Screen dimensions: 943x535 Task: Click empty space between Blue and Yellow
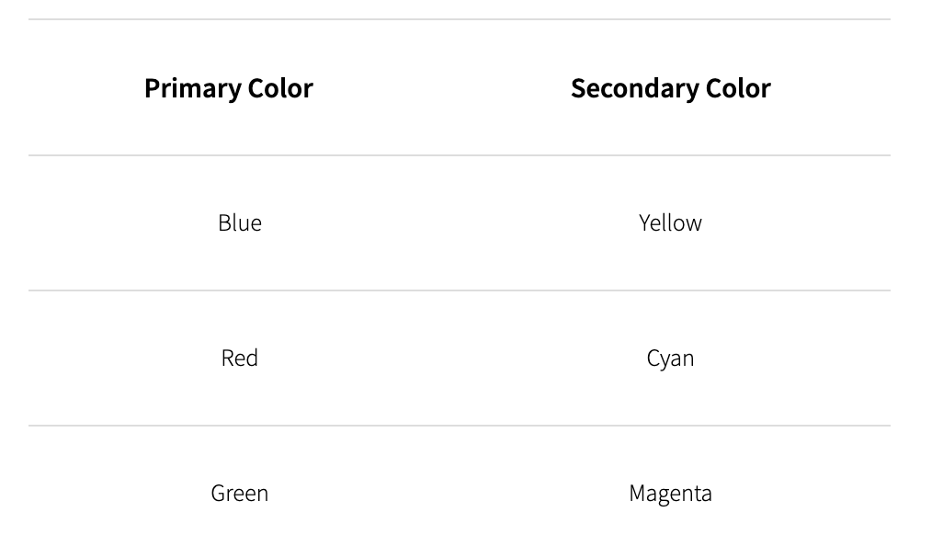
--
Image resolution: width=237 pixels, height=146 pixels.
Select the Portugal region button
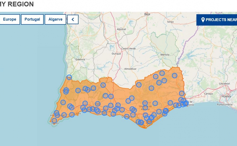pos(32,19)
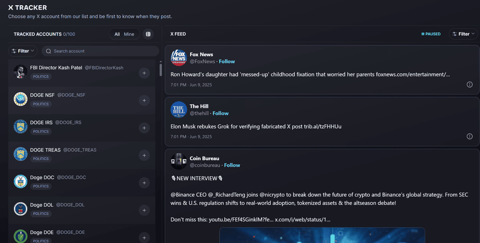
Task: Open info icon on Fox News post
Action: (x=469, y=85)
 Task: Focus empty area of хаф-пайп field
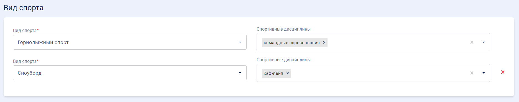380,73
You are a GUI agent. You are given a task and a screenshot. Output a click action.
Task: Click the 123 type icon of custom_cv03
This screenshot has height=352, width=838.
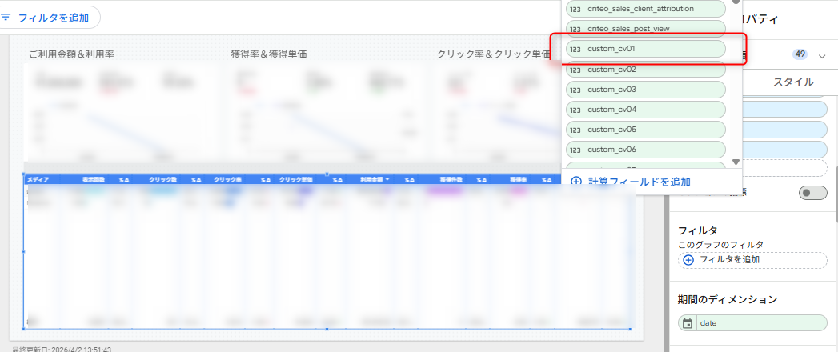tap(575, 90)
...
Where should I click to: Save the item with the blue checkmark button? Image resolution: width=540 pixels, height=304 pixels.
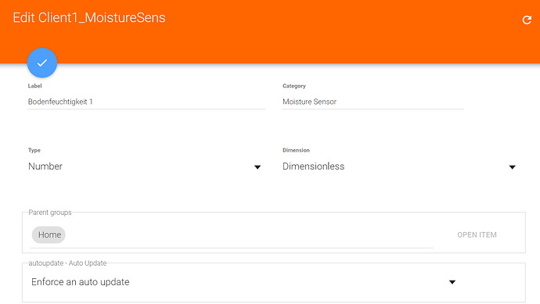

## How to complete this task
Scan the material above. Extract every line in which the word "Image" occurs.

## Exercise response
Image resolution: width=237 pixels, height=146 pixels.
Where should I click to: Save the item with the blue checkmark button? Image resolution: width=540 pixels, height=304 pixels.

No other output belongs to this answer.